KAN-TTS - Create Custom Text-to-Speech Models with Multi-Language Support

Project Introduction: KAN-TTS

KAN-TTS is a powerful tool designed to help users train their own Text-to-Speech (TTS) models from scratch. Its aim is to simplify the process of developing customized TTS solutions, empowering users to create high-quality audio outputs from text input.

Supported Models

KAN-TTS currently supports two key models: sam-bert and hifi-GAN. These models are integral to producing clear and natural-sounding speech. The platform is actively developing and will be introducing more models in the near future.

Supported Languages

KAN-TTS offers support for a diverse range of languages, ensuring users can work with models that cater to various linguistic preferences.
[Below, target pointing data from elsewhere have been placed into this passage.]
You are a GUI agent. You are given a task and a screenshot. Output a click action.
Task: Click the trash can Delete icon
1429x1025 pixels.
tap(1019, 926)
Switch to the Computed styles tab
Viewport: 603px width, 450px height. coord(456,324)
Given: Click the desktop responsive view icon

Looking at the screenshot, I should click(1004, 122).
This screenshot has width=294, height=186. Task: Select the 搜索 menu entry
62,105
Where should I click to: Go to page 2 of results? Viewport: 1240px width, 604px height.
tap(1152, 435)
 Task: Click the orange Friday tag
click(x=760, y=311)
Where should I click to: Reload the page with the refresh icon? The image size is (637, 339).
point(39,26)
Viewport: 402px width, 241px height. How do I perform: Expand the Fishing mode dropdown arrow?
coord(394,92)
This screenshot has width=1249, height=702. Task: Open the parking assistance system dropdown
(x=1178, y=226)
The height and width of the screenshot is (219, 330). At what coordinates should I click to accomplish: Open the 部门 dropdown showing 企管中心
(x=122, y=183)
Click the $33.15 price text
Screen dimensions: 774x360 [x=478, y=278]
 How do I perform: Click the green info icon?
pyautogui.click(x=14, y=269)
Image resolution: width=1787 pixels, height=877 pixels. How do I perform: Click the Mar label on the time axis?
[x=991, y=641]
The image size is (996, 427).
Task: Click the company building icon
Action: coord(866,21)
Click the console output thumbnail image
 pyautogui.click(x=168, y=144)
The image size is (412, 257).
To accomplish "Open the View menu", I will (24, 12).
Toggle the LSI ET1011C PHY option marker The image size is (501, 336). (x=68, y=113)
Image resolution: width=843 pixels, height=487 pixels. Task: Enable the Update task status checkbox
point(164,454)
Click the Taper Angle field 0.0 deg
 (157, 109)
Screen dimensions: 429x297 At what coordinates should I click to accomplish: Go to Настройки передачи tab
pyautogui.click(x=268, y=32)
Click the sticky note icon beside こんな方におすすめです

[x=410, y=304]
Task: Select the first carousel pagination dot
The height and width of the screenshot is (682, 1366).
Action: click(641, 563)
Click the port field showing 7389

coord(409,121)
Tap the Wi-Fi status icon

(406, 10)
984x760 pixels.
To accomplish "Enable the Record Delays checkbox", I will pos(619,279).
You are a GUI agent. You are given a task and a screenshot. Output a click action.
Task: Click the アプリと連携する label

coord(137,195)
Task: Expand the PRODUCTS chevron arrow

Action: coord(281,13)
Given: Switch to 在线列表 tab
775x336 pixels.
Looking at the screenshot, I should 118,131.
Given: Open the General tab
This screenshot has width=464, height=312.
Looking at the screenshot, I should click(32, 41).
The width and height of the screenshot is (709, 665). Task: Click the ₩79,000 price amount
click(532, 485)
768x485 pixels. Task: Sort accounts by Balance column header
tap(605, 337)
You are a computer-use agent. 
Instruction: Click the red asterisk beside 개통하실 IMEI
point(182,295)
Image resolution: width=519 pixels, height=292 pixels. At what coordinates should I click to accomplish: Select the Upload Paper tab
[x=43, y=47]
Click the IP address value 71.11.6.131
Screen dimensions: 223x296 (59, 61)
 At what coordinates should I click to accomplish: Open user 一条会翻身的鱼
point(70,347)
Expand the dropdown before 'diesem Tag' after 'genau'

Here are the supported languages along with links to their respective models on ModelScope:

Mandarin: Model Link
English: Model Link
British English: Model Link
Shanghainese: Model Link
Sichuanese: Model Link
Cantonese: Model Link
Italian: Model Link
Spanish: Model Link
Russian: Model Link
Korean: Model Link

The platform continues to expand its language offerings, with more languages expected to be added soon.

Training Tutorial

For users interested in learning how to train their own TTS models, KAN-TTS provides a comprehensive training tutorial available on their Wiki page. This tutorial guides users through the process, ensuring they have the necessary tools and knowledge to efficiently train their models.

ModelScope Demo

To experience the capabilities of KAN-TTS, users are encouraged to try out the demo available on ModelScope. This demo showcases the platform's TTS capabilities and can be accessed here.

Contribution and Contact

For those interested in contributing to the KAN-TTS project, the setup process involves installing dependencies using:

pip install -r requirements.txt
pre-commit install

The project welcomes contributions and is open to community engagement. For questions or further communication, KAN-TTS offers an option to join their DingTalk group by scanning a QR code provided in their documentation.

By bringing together a robust model support structure and multilingual capabilities, KAN-TTS stands as a versatile and expanding tool for anyone looking to explore the world of text-to-speech technology.